In contrast, American consumers are expected to shell out US$264.8 billion for high-end items this year, rising to US$340.5 billion in 2027. For Western Europeans, luxury spending is set to grow by 29 per cent from US$295 billion this year to US$381.5 billion in 2027.
“Recovery across the regions is uneven. Only two regions have got back to pre-pandemic levels: Asia and North America,” said Fflur Roberts, head of luxury goods at Euromonitor. “China will continue to lead sales in the global luxury goods market and remains hugely important to the health of the industry.”
Generation Z – referring to people born around the turn of the millennium – is considered a category of consumer absolutely critical to the future of luxury brands, which must adapt to a set of values such as a commitment to sustainability that the cohort find relevant, Roberts said.

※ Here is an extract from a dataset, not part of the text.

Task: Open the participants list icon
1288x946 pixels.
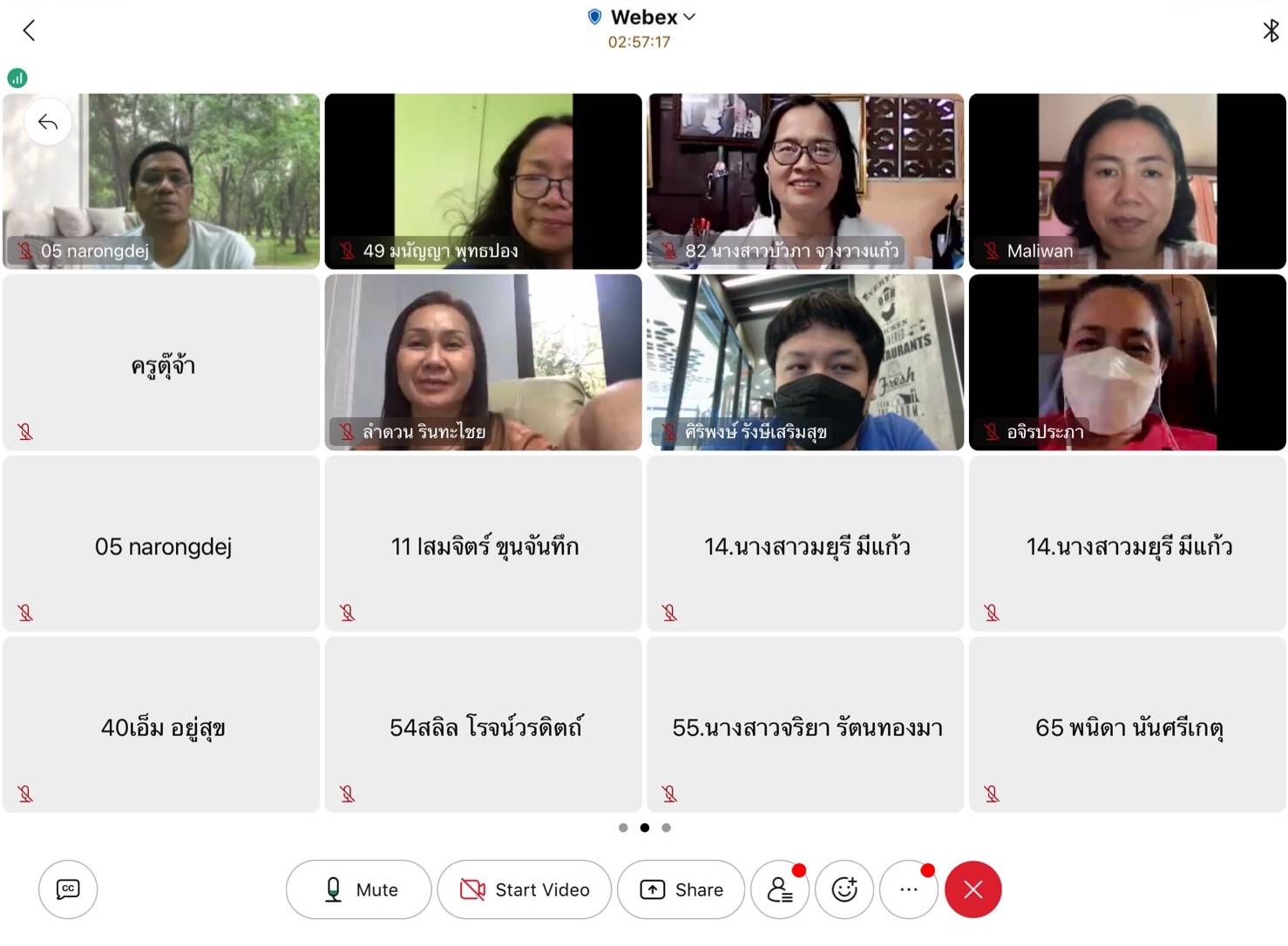Action: point(780,889)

“China’s Gen Zs will be one of the most important consumer groups in the medium term, and as they gain purchasing power they will also form the backbone of economic growth in the next 10 years,” she said.
“Among other things, this will force luxury brands to meet sustainable goals and promises, become more relevant to these consumers through the use of new technologies. With emerging and developing markets driving growth, true cultural representation and inclusivity will be paramount.”
Investment in luxury, particularly leather goods and timepieces, as an alternative asset class is likely to surge, Roberts added.
“Moreover, the prospect of utilising these goods for income generation through rental platforms adds another dimension to their appeal,” she said.